Francis is the first pope from the developing world and the first from Latin America. His immediate predecessors, all native Europeans, experienced functioning markets within societies that constrained those markets and provided labor protection and safety nets. It is not surprising that a Latin American from a small economy in a global market, burdened by external debt and cursed with poor economic management, might see the market as an oppressive force rather than as an engine of growth.
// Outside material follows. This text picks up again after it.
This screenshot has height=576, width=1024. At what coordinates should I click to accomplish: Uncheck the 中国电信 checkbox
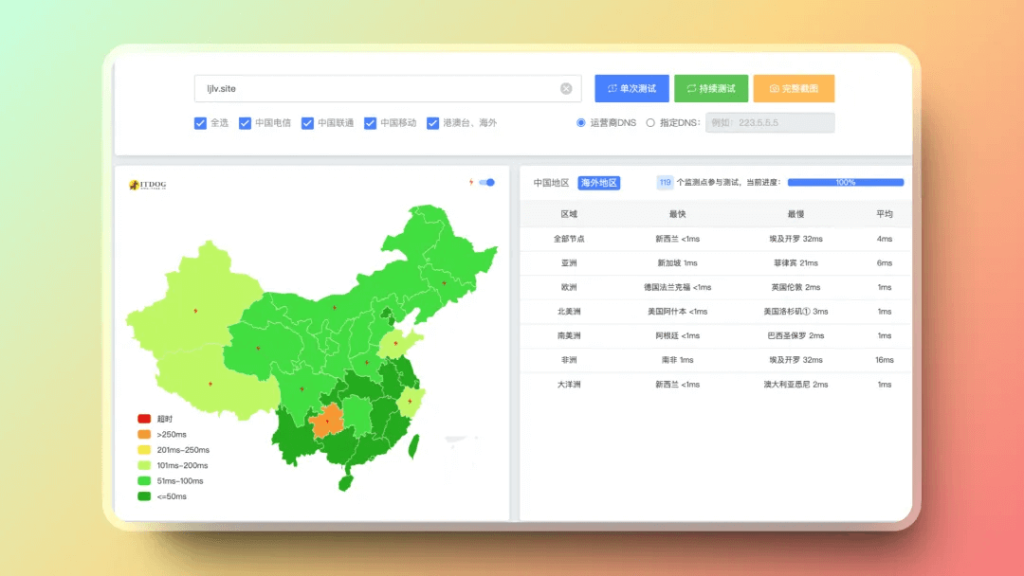click(245, 123)
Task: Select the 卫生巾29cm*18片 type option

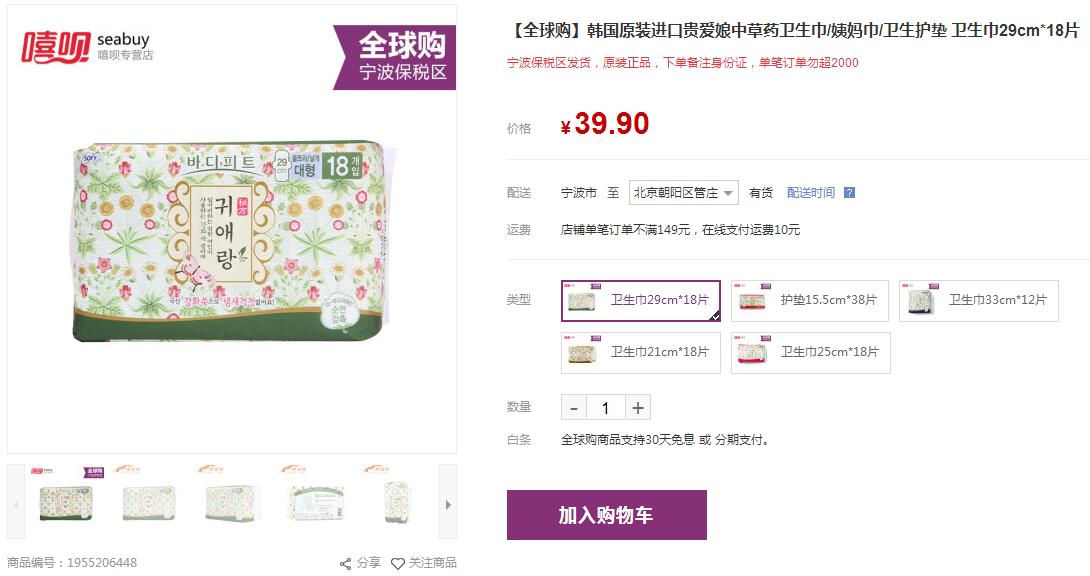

Gregg notes that Francis’ views are colored by parochial concerns in Argentina:
Although John Paul II did critique a form of capitalism, Centisimus annus (1991) made it clear that capitalism properly understood was not simply an economic system that worked better from the standpoint of utility but also part and parcel of a free society and an arena in which people could realize important virtues. On a moral level, by contrast [the future Pope Francis, in his 1998 book, Dialogue entre Juan Pablo II y Fidel Castro,] appeared to see fewer redeeming features in a capitalist economic system and to be more skeptical of the market economy’s capacity to create real opportunities for human flourishing.
Time and space, unfortunately, limit this discussion to the above tiny sampling of the wealth of economic and faith-based wisdom between the covers of Pope Francis and the Caring Society. The authors go to great lengths to defend Pope Francis while gently but firmly explaining to him – and by extension other readers of this slight but significant tome – that informed debate in the realm of faith and economics should be polite while at the same time edifying.
It is also a reminder to free-market advocates to abjure mindless ideological arguments while at the same time ignoring the empirical facts experienced by others. The divide between those who agree wholeheartedly with Pope Francis’ reservations regarding capitalism and those who embrace free markets as not only an invisible but as well a magical hand is a knowledge-based gap. Bridging that gap requires patience, education, honesty and compromise from both sides, which makes Pope Francis and the Caring Society a must-read for anyone seeking to further reduce world poverty through the virtuous creation of wealth.